目に見えないし、さわれないもの。
愛、幸せ、いろいろ浮かびますが、
香り というのもなかなかつかみどころのない奴です。
宮古島では日々、季節を感じる香りがします。
製糖期、製糖工場のそばでは
きびの煮詰まっていく若草のすえた、それでいて甘い香り。
これでジェラートを作りたい、
重ための肉料理のソースに少し使いたい、
などと思いをはせながら車で走ります。
春めいてきた朝、家の玄関を開けたとたんに
元気な芝が風に泳いだ、生ぬるさをまとった夏のはじまりの香り。
不思議と小学生の8月末を思い出します。
遊び疲れた午後のけだるさと、長い休みが終わってしまう寂しさ。
高校生の下校時間、
すれ違う子たちの健康でさわやかな髪の毛の香り。
あ、これはあまり一生懸命嗅いではイケナイですね。
故郷荒川の土手でただ一度すれ違っただけの、
強烈な一目惚れ。

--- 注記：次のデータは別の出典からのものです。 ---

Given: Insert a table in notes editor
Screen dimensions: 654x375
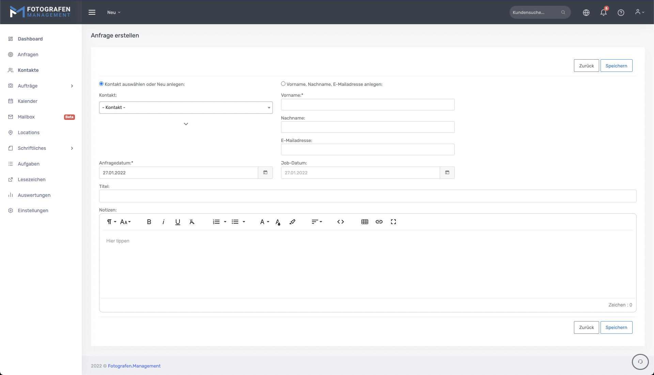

一瞬の恋を、香りが思い出させるんです。
料理でも、舌で感じるのではないものが
意外と大切なんだな、と、気付いた時期がありました。
噛んで、嗅いで、どんどん奥行きが出てくる。
おいしい料理ってそういうものが多いな。
味が強いわけではないのに印象に残る。
そう思います。
まったく振り向いてもらえなかった香織ちゃん、
つかみどころのないあの子、
未だに印象に残っているのは、やっぱりそういう事だったんですね。